BEGIN

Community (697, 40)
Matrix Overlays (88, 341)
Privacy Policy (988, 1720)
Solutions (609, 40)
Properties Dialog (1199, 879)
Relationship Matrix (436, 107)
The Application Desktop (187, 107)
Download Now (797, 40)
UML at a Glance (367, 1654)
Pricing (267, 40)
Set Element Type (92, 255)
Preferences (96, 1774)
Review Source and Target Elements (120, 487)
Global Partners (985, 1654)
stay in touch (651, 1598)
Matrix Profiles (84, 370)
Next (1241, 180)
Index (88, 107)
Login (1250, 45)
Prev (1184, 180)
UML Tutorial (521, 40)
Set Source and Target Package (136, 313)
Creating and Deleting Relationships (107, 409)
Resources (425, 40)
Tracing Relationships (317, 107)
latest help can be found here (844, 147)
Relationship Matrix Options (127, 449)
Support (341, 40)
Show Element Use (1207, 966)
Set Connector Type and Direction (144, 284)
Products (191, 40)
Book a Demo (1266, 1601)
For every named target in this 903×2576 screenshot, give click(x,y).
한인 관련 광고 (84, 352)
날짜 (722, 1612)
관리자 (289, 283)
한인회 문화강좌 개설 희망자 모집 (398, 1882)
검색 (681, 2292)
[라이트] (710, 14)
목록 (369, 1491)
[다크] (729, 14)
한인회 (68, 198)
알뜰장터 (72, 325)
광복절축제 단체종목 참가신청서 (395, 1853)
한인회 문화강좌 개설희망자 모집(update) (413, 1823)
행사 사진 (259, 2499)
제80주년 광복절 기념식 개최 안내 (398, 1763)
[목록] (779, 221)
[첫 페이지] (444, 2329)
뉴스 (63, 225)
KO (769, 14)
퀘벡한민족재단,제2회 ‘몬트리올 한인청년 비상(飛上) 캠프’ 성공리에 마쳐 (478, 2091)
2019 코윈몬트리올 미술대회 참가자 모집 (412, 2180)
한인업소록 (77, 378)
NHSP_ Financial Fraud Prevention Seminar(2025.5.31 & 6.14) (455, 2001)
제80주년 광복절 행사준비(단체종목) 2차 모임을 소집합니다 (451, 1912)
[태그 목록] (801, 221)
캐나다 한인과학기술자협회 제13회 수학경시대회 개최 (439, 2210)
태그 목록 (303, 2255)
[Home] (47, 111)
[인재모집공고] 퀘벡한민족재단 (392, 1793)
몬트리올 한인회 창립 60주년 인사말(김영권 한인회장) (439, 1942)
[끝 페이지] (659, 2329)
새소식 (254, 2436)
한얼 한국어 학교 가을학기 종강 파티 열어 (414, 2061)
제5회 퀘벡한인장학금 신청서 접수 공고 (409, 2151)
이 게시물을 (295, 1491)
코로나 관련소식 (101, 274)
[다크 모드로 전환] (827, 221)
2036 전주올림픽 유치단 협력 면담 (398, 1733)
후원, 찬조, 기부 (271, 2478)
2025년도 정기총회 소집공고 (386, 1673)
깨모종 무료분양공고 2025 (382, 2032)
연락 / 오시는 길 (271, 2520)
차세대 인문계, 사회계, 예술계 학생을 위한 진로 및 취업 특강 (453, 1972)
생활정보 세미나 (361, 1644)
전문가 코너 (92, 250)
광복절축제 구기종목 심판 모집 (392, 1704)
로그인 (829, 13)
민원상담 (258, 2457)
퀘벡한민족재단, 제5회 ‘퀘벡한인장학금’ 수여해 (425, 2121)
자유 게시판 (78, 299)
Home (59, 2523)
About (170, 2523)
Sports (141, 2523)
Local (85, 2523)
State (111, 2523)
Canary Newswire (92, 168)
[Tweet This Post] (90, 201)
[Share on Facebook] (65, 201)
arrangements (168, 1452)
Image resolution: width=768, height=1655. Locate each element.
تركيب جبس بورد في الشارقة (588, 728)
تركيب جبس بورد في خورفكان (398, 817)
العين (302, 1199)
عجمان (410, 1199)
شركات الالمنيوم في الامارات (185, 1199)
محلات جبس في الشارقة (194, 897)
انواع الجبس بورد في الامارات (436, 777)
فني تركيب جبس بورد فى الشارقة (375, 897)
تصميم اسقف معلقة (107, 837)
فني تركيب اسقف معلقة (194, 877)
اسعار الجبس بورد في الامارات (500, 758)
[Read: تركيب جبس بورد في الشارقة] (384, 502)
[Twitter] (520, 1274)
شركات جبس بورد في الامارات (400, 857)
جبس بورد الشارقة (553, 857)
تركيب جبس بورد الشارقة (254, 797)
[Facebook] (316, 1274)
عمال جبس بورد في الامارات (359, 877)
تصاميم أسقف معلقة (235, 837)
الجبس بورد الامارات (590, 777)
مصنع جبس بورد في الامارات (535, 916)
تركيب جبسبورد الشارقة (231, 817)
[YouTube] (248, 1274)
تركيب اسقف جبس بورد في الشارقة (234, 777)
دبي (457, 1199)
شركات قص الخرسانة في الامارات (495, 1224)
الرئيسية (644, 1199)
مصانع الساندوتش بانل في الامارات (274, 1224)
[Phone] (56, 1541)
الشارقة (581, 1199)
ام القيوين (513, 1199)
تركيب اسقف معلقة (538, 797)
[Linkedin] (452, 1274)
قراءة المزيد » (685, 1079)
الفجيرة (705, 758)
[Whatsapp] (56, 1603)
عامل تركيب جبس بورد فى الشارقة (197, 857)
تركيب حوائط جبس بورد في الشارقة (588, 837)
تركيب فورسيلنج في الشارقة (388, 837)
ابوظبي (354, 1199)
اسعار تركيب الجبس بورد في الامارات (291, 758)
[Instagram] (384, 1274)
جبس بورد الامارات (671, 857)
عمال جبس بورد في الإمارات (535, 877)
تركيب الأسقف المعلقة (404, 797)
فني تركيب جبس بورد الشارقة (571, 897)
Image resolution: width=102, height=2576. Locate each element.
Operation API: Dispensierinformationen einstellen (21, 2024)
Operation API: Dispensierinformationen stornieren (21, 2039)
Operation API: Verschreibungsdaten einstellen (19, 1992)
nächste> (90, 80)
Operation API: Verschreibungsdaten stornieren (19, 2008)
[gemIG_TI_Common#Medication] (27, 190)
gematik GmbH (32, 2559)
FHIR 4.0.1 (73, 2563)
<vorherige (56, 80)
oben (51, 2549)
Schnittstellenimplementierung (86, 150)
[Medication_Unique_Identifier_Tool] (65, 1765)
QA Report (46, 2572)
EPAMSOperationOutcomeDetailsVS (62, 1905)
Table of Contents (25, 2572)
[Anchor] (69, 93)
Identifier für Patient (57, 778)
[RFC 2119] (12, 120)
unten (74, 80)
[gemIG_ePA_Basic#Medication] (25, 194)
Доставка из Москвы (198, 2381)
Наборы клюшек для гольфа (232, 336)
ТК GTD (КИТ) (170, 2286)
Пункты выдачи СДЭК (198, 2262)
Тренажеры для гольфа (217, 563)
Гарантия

END

- _Assignment_:
Copy the lines from the one with "Пункты выдачи СДЭК (198, 2262)" through the last line of the material above, exactly as they are and with no others.

- _Solution_:
Пункты выдачи СДЭК (198, 2262)
Тренажеры для гольфа (217, 563)
Гарантия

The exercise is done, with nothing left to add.